[Pointing records for text and elements]
---+---

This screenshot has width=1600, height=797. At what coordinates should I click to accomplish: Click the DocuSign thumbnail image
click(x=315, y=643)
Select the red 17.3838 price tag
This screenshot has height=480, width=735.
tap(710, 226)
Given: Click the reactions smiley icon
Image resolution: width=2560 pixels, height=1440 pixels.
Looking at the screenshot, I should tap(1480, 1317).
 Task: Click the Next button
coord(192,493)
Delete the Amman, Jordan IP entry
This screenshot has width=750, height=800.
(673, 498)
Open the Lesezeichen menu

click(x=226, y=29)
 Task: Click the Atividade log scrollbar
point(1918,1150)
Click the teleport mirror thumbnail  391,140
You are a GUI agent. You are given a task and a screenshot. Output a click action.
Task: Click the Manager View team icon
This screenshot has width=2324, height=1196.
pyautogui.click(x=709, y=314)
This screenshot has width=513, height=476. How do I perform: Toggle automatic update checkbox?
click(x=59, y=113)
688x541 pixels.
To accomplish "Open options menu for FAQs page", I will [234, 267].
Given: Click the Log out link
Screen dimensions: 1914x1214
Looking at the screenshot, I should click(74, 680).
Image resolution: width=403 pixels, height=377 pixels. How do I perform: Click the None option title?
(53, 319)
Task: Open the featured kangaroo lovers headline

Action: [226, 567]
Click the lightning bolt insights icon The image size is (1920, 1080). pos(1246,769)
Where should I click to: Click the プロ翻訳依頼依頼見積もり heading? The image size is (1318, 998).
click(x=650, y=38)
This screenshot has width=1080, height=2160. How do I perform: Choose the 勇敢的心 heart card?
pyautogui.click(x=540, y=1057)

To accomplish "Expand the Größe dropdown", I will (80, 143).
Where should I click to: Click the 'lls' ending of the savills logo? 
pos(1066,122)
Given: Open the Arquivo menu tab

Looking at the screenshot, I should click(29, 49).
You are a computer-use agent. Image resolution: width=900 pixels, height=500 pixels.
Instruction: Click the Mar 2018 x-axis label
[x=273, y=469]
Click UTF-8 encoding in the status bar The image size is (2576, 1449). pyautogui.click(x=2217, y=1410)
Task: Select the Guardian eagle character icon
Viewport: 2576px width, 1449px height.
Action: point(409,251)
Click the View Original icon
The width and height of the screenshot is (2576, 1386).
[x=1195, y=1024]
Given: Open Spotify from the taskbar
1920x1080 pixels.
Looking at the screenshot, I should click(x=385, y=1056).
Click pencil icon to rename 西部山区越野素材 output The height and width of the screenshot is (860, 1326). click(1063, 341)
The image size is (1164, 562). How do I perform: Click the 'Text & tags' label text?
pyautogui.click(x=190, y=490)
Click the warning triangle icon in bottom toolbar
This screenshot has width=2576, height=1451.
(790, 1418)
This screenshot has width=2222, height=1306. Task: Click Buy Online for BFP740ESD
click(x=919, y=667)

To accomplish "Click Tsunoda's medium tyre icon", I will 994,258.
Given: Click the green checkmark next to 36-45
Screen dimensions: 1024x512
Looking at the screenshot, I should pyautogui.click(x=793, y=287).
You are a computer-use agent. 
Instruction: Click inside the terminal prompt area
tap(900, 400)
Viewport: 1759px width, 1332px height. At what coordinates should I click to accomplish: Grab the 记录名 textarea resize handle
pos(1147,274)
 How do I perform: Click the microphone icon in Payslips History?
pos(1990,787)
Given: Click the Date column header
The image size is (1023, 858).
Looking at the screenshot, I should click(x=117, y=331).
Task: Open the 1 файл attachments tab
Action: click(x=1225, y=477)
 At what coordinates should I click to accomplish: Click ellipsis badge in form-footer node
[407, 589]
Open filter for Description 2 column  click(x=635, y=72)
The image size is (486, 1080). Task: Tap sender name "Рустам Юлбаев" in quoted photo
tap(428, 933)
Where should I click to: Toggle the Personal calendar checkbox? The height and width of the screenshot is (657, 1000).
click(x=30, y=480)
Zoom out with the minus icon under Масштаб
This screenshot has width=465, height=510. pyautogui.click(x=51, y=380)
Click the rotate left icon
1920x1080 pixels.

---+---

#### Work to do
Express the lines of the records from the one containing "Given: Open Spotify from the taskbar" through the one containing "tap(900, 400)", both included, as a JSON list of strings with one string per line. Omit blank lines.

#### Written solution
[
  "Given: Open Spotify from the taskbar",
  "1920x1080 pixels.",
  "Looking at the screenshot, I should click(x=385, y=1056).",
  "Click pencil icon to rename 西部山区越野素材 output The height and width of the screenshot is (860, 1326). click(1063, 341)",
  "The image size is (1164, 562). How do I perform: Click the 'Text & tags' label text?",
  "pyautogui.click(x=190, y=490)",
  "Click the warning triangle icon in bottom toolbar",
  "This screenshot has width=2576, height=1451.",
  "(790, 1418)",
  "This screenshot has width=2222, height=1306. Task: Click Buy Online for BFP740ESD",
  "click(x=919, y=667)",
  "To accomplish \"Click Tsunoda's medium tyre icon\", I will 994,258.",
  "Given: Click the green checkmark next to 36-45",
  "Screen dimensions: 1024x512",
  "Looking at the screenshot, I should pyautogui.click(x=793, y=287).",
  "You are a computer-use agent. ",
  "Instruction: Click inside the terminal prompt area",
  "tap(900, 400)"
]